### WHAT THE EXERCISE ASKS
Go through the data and copy each line that holds "accomplish".

### Excerpts from a dataset
○ ○ ○ ○

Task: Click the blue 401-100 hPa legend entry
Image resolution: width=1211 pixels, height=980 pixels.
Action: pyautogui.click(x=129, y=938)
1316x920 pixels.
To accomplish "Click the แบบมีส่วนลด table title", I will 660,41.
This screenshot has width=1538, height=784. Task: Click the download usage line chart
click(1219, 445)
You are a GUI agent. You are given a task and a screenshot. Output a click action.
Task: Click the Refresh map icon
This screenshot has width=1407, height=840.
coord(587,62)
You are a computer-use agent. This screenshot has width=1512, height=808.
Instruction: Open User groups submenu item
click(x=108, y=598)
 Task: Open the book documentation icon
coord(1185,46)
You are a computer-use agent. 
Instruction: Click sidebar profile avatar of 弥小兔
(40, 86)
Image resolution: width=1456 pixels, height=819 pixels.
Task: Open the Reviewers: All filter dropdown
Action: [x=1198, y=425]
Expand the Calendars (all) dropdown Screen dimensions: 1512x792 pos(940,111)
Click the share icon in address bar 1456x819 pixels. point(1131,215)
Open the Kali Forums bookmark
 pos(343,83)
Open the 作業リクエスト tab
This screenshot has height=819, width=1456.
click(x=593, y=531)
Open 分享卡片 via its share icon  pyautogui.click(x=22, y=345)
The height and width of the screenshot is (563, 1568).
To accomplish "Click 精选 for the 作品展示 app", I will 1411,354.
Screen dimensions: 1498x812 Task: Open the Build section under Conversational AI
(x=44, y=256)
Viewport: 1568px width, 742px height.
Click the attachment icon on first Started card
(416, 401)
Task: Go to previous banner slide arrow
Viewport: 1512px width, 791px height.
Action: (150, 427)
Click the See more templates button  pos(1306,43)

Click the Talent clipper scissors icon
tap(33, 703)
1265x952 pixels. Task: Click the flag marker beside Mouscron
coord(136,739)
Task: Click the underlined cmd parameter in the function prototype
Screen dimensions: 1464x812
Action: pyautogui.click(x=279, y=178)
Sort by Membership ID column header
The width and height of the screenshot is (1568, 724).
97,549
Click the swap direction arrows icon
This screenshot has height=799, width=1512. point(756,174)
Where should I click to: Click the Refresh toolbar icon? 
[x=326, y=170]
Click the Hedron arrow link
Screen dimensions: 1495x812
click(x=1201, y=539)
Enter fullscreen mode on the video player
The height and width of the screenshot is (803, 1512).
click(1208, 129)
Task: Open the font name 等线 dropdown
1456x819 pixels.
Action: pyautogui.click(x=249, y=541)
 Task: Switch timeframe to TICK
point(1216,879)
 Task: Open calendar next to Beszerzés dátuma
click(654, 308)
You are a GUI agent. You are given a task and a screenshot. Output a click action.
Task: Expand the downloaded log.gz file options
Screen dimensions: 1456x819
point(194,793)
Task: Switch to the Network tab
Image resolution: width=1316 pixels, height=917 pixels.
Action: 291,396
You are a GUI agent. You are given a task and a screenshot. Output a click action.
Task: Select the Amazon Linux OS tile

○ ○ ○ ○

### ANSWER TO THIS EXERCISE
To accomplish "Click the แบบมีส่วนลด table title", I will 660,41.
To accomplish "Click 精选 for the 作品展示 app", I will 1411,354.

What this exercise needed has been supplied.